Again, similar to our daytime data, there is nothing too obvious that is a clear cause of heavy traffic. Let's examine the weather descriptions next.

In [53]:
by_weather_description_n['traffic_volume'].plot.barh(figsize=(5,11)) # Horizontal bar plot
plt.show()

Here we can definitely see that there are two weather descriptions that cause traffic volume to exceed 2,500:

  • proximity shower with rain
  • light intensity shower rain

Compared to the other weather descriptions, these two cause the biggest increase in traffic volume, though it's not entirely clear why, because neither of those weather conditions are particularly severe. The weather that causes the least amount of traffic volume however, is light rain and snow, even though light rain and light snow by themselves more than double the traffic volume.

Conclusion

In this project, we tried to find a few indicators of heavy traffic on the I-94 Interstate highway.

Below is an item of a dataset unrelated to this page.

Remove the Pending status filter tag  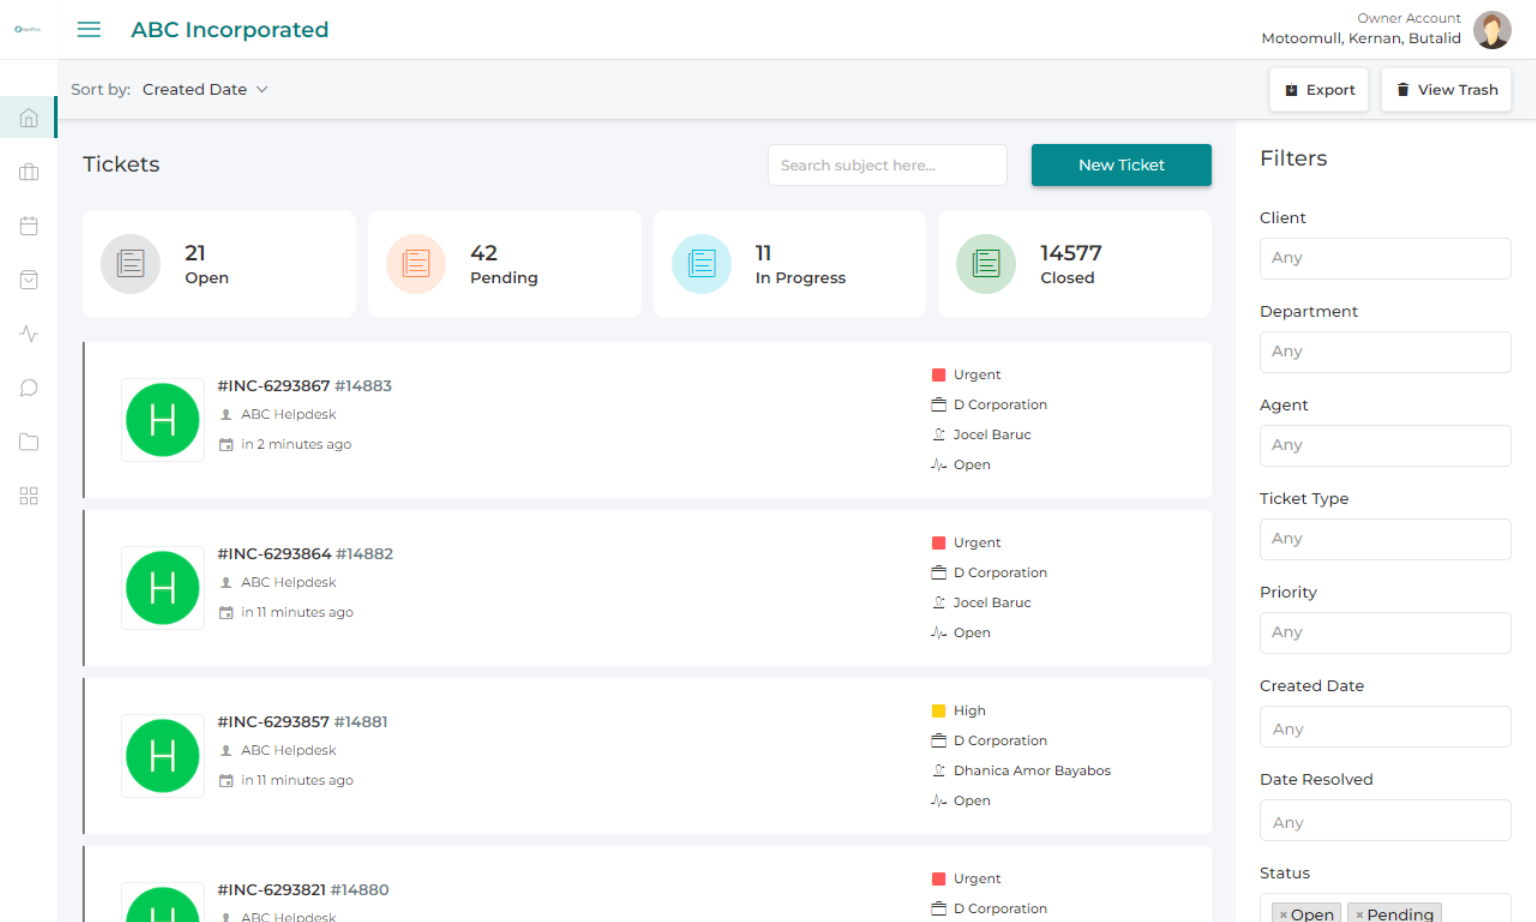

We managed to find the following types of indicators:

  • Time indicators (daytime)
    • The traffic is usually heavier during warm months (March–October) compared to cold months (November–February).
    • The traffic is usually heavier on business days compared to the weekends.
    • On business days, the rush hours are around 7 and 16.
  • Weather indicators (daytime)
    • Shower snow
    • Light rain and snow
    • Proximity thunderstorm with drizzle
  • Time indicators (nighttime)

    • Similar to the daytime data, the traffic is usually heavier in warmer months (March-October) compared to colder months (November-February).
    • The traffic at night slowly increases throughout the working week, and then drops off on the weekends.
    • The biggest difference is from 0:00-7:00am on weekends compared to business days. No more than 1,300 cars are on the road during these hours.
  • Weather indicators (nighttime)

    • Proximity shower with rain
    • Light intensity shower rain